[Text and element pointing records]

* begin *

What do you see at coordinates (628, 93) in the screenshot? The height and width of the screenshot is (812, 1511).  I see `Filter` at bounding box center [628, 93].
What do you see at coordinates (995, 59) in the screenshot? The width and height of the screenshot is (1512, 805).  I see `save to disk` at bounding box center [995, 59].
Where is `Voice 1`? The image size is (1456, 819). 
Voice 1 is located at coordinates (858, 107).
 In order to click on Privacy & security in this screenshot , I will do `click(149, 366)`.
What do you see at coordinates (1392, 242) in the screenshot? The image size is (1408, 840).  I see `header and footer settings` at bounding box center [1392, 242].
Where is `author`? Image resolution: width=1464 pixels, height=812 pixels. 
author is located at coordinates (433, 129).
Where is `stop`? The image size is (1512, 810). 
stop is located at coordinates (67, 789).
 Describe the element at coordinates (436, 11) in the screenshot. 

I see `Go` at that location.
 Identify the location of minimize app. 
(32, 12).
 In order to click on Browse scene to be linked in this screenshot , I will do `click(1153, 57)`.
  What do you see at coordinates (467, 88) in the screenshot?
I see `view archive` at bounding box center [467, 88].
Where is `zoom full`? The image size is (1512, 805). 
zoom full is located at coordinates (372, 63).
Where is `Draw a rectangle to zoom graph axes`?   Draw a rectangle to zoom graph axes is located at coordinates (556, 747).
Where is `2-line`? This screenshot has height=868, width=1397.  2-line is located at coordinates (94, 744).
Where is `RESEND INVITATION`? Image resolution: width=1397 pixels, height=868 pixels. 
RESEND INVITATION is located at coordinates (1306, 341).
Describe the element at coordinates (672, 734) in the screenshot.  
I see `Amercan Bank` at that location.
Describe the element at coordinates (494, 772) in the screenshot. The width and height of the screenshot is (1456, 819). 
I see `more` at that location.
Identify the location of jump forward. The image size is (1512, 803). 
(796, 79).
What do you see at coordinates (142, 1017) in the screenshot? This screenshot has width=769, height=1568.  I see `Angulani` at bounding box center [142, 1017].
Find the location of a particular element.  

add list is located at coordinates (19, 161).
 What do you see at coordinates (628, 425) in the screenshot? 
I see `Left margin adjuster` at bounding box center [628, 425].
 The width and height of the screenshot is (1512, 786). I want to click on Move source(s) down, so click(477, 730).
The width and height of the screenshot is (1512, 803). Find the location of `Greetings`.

* end *

Exercise brief →
Repeat all of the data above word for word, changing nothing.

Answer to this exercise →
What do you see at coordinates (628, 93) in the screenshot? The height and width of the screenshot is (812, 1511).  I see `Filter` at bounding box center [628, 93].
What do you see at coordinates (995, 59) in the screenshot? The width and height of the screenshot is (1512, 805).  I see `save to disk` at bounding box center [995, 59].
Where is `Voice 1`? The image size is (1456, 819). 
Voice 1 is located at coordinates (858, 107).
 In order to click on Privacy & security in this screenshot , I will do `click(149, 366)`.
What do you see at coordinates (1392, 242) in the screenshot? The image size is (1408, 840).  I see `header and footer settings` at bounding box center [1392, 242].
Where is `author`? Image resolution: width=1464 pixels, height=812 pixels. 
author is located at coordinates (433, 129).
Where is `stop`? The image size is (1512, 810). 
stop is located at coordinates (67, 789).
 Describe the element at coordinates (436, 11) in the screenshot. 

I see `Go` at that location.
 Identify the location of minimize app. 
(32, 12).
 In order to click on Browse scene to be linked in this screenshot , I will do `click(1153, 57)`.
  What do you see at coordinates (467, 88) in the screenshot?
I see `view archive` at bounding box center [467, 88].
Where is `zoom full`? The image size is (1512, 805). 
zoom full is located at coordinates (372, 63).
Where is `Draw a rectangle to zoom graph axes`?   Draw a rectangle to zoom graph axes is located at coordinates (556, 747).
Where is `2-line`? This screenshot has height=868, width=1397.  2-line is located at coordinates (94, 744).
Where is `RESEND INVITATION`? Image resolution: width=1397 pixels, height=868 pixels. 
RESEND INVITATION is located at coordinates (1306, 341).
Describe the element at coordinates (672, 734) in the screenshot.  
I see `Amercan Bank` at that location.
Describe the element at coordinates (494, 772) in the screenshot. The width and height of the screenshot is (1456, 819). 
I see `more` at that location.
Identify the location of jump forward. The image size is (1512, 803). 
(796, 79).
What do you see at coordinates (142, 1017) in the screenshot? This screenshot has width=769, height=1568.  I see `Angulani` at bounding box center [142, 1017].
Find the location of a particular element.  

add list is located at coordinates (19, 161).
 What do you see at coordinates (628, 425) in the screenshot? 
I see `Left margin adjuster` at bounding box center [628, 425].
 The width and height of the screenshot is (1512, 786). I want to click on Move source(s) down, so click(477, 730).
The width and height of the screenshot is (1512, 803). Find the location of `Greetings`.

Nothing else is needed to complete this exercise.